START Text excerpt

Like the rest of us, the Arabs were led to believe that only the re-election of Mr Peres, Nobel Peace Prize winner and instigator of the bloody Operation Grapes of Wrath, could bring peace to the Middle East. The election of Mr Netanyahu meant "World Doomed". And that is how it must have felt for Messrs Arafat and Mubarak and King Hussein when they woke up yesterday morning. Suddenly, the Middle East had moved from its axis and all those who had been cajoled or bullied into the American-Israeli "peace process" found their world spinning out of control, moving inexorably into a far more dangerous trajectory.

What was supposed to have been signed, sealed and delivered on the White House lawn turned out to be just another piece of paper.

Such was the degree of cynicism towards the peace process that many Arabs responded yesterday with little more than despondency. "The West told us that we had to make peace with Israel," a Lebanese journalist remarked. "We were ordered to sign up for peace - or else. So the Arabs signed up for peace and then Israel held an election. And now we're told 'tough luck - the Israelis can change the rules'. No doubt we'll be told to trust America again while being forced to make more concessions."

END Text excerpt

**Instructions for the task**
Rewrite the passage on Arab reactions to the Israeli election, starting at "Like the rest" and ending at "piece of paper.", and substitute "region" for "Middle East".

START Data extract

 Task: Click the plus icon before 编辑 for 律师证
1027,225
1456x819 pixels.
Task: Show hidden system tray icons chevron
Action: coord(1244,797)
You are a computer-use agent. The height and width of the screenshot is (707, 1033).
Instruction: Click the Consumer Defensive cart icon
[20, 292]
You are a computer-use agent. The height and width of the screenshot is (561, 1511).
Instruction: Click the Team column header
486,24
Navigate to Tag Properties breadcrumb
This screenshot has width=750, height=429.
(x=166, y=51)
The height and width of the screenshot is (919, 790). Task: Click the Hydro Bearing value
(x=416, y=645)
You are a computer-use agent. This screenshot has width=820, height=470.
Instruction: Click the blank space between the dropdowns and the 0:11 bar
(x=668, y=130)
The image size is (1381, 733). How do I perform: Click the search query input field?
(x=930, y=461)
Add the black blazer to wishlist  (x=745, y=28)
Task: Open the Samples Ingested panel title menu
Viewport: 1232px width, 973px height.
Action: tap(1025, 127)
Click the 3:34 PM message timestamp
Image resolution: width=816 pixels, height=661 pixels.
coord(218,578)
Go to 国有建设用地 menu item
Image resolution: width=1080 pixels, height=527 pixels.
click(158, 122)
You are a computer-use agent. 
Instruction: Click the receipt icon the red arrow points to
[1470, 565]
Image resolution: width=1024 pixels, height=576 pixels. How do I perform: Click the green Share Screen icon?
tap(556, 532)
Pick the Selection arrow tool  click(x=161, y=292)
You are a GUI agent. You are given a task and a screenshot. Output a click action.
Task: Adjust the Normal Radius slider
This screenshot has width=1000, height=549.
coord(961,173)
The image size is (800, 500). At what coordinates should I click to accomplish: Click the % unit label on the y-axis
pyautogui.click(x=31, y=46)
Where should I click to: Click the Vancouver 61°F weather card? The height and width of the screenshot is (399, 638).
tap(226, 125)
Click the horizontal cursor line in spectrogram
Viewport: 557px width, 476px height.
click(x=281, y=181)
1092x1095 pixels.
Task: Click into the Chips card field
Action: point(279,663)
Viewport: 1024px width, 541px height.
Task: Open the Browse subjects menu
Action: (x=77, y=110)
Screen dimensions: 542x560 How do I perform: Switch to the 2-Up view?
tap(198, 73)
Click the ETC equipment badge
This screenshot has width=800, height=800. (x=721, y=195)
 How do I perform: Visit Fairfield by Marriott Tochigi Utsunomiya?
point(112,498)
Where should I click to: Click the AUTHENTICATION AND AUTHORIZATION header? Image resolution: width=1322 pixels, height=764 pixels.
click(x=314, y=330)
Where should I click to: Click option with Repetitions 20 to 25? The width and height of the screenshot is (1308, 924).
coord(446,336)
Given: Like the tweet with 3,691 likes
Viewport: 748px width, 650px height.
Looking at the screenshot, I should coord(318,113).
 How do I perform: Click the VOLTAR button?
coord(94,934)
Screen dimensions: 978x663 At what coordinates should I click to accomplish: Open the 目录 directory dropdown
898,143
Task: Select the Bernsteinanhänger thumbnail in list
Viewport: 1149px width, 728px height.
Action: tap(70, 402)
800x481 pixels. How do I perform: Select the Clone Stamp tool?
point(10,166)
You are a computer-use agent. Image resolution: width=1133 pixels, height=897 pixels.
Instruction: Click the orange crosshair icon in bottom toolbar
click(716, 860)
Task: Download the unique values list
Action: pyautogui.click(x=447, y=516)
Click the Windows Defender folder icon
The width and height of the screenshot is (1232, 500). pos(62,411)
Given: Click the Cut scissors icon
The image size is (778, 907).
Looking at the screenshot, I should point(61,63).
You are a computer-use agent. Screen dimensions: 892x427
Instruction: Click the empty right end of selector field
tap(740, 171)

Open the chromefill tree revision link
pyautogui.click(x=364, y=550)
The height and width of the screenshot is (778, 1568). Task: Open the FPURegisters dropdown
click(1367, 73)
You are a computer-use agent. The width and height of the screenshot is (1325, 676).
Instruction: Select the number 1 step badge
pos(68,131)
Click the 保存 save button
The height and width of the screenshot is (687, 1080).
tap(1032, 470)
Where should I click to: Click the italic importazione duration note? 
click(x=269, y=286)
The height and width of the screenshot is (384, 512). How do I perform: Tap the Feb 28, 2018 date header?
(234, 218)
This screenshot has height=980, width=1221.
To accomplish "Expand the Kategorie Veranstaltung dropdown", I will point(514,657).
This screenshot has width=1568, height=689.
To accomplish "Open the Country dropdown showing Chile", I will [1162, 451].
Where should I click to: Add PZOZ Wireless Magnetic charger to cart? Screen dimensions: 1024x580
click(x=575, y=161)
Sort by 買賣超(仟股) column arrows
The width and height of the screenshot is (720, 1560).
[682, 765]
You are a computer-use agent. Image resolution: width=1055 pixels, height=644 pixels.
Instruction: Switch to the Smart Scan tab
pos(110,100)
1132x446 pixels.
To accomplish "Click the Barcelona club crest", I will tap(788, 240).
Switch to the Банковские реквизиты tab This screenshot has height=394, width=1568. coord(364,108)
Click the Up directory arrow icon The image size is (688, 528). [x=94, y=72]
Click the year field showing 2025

END Data extract

**Written response**
Like the rest of us, the Arabs were led to believe that only the re-election of Mr Peres, Nobel Peace Prize winner and instigator of the bloody Operation Grapes of Wrath, could bring peace to the region. The election of Mr Netanyahu meant "World Doomed". And that is how it must have felt for Messrs Arafat and Mubarak and King Hussein when they woke up yesterday morning. Suddenly, the region had moved from its axis and all those who had been cajoled or bullied into the American-Israeli "peace process" found their world spinning out of control, moving inexorably into a far more dangerous trajectory.

What was supposed to have been signed, sealed and delivered on the White House lawn turned out to be just another piece of paper.